Aufgabenstellung: Fasse im Blogbeitrag zur Berlin-Wahl 2011 den Absatz, der mit „Derzeit regiert noch das Bündnis“ beginnt, als Stichpunktliste zusammen. Die wichtigsten Fakten sollen dabei erhalten bleiben.

Berlin-Wahl 2011 – Teil 1: die Wirtschaftslüge

Am 18. September wählen die Berliner ein neues Abgeordnetenhaus – den Berliner Senat. Die Wahl ist vergleichbar mit den Landtagswahlen. In einer losen Sammlung werden in diesem Blog die Wahlversprechen der Parteien hinterfragt. Was ist nur reine Show beim Wahlkampf und welche Ideen sind real umsetzbar.
Derzeit regiert noch das Bündnis aus SPD und Die Linke. Aktuellen Hochrechnungen zufolge kann diese Koalition nicht mehr fortgesetzt werden. Höchst wahrscheinlich muss sich die SPD mit den Grünen arrangieren. Doch bringt dieses Bündnis die Berliner Wirtschaft, den Arbeitsmarkt und die soziale Schieflage raus aus der Krise? Das Land Berlin ist mit knapp 60 Milliarden Euro so tief verschuldet wie kein anderes Bundesland. An dieser Situation wird sich demnächst auch nichts ändern. Denn die Wirtschaft macht weiterhin einen großen Bogen um Berlin. „Arm aber sexy“ ist für Berlin schon für lange Zeit pure Realität.

Datensätze:
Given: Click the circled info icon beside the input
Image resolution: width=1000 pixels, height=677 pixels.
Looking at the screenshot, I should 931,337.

* * *

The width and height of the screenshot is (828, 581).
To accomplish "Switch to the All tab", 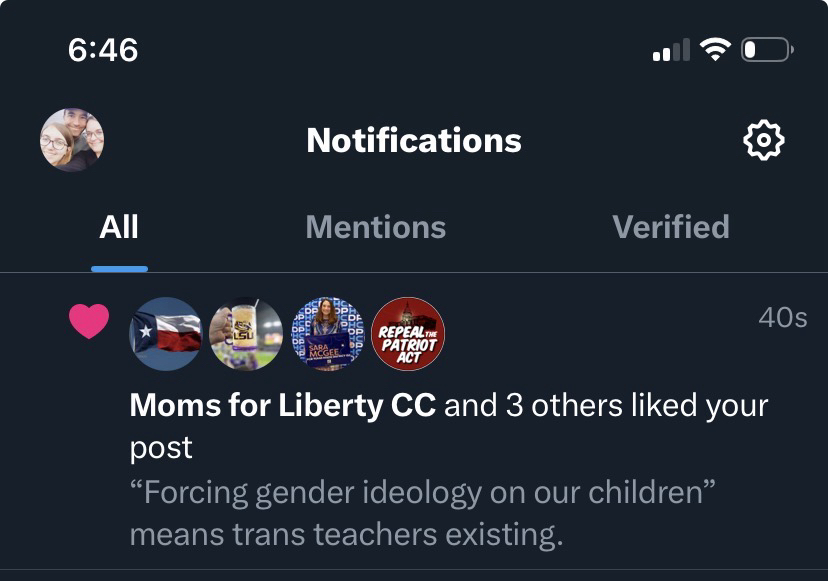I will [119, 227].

Lösung:
- Derzeit regiert in Berlin noch das Bündnis aus SPD und Die Linke.
- Laut aktuellen Hochrechnungen kann diese Koalition nicht fortgesetzt werden. Höchstwahrscheinlich muss sich die SPD mit den Grünen arrangieren.
- Offen ist, ob dieses Bündnis die Berliner Wirtschaft, den Arbeitsmarkt und die soziale Schieflage aus der Krise führt.
- Berlin ist mit knapp 60 Milliarden Euro so tief verschuldet wie kein anderes Bundesland, und daran wird sich demnächst nichts ändern.
- Der Grund ist, dass die Wirtschaft weiterhin einen großen Bogen um Berlin macht. „Arm aber sexy“ ist schon lange Realität.